I don't think there should be any issues with that well in particular (29 in N16). The samples from well 30 and 28 were sampled processed exactly the same way. To quantify genes one uses a thermocycler. I don't think there should be a problem because I randomly ran my samples in the thermocycler (you can do up to 96 at a time).  Samples from well 29 were run at the same time as those from 28 & 30 for that sampling event and both of those worked.
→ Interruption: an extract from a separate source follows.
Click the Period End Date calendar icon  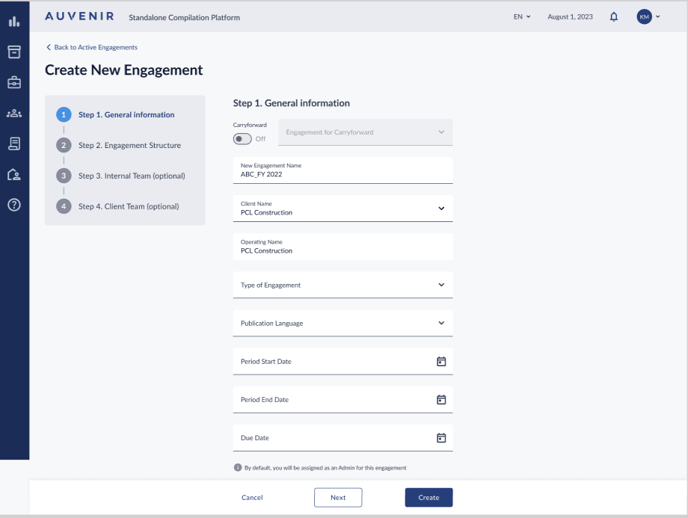441,400
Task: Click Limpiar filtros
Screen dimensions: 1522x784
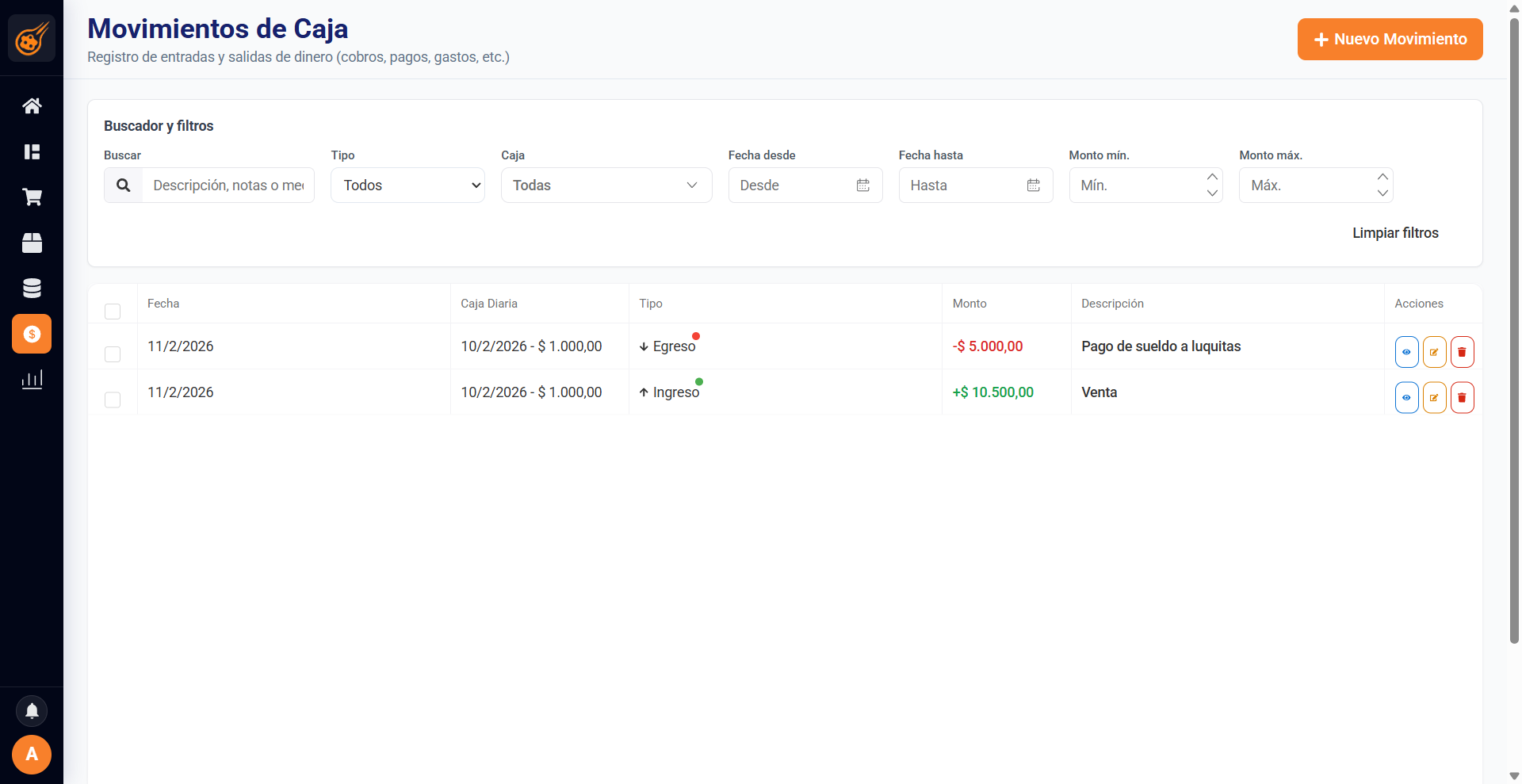Action: [x=1394, y=233]
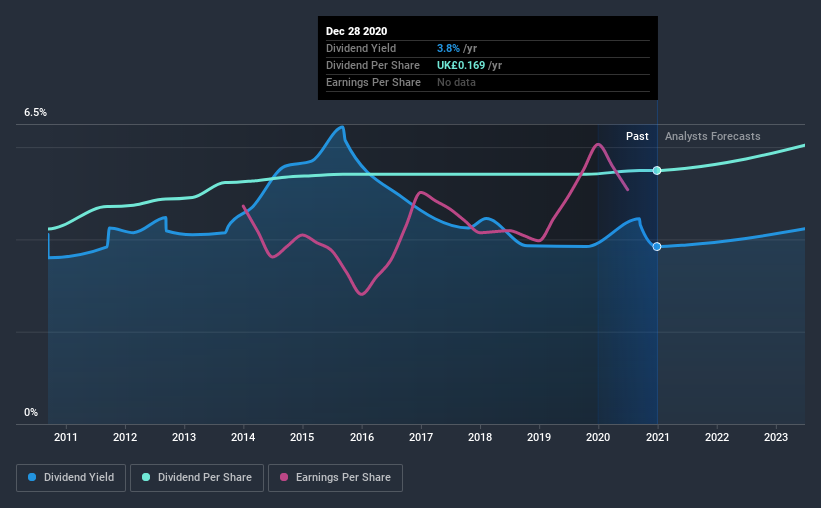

I can't think of a reason that well should be different.

I'll play devil's advocate: Are you even the tiniest bit skeptical that Well 29, which was similar to the other two wells at the other 3 sampling dates, should be non-detectable at N16? What biological/hydrological mechanisms would explain that? (I don't need to know, but you do.)

Are there procedures in your protocol, from sampling to inserting into the thermocycler, where something might have gone awry? Are the duplicate samples processed entirely separately, or are they two aliquots of the same sample? Did you count other genes, and do any of them show a similar pattern?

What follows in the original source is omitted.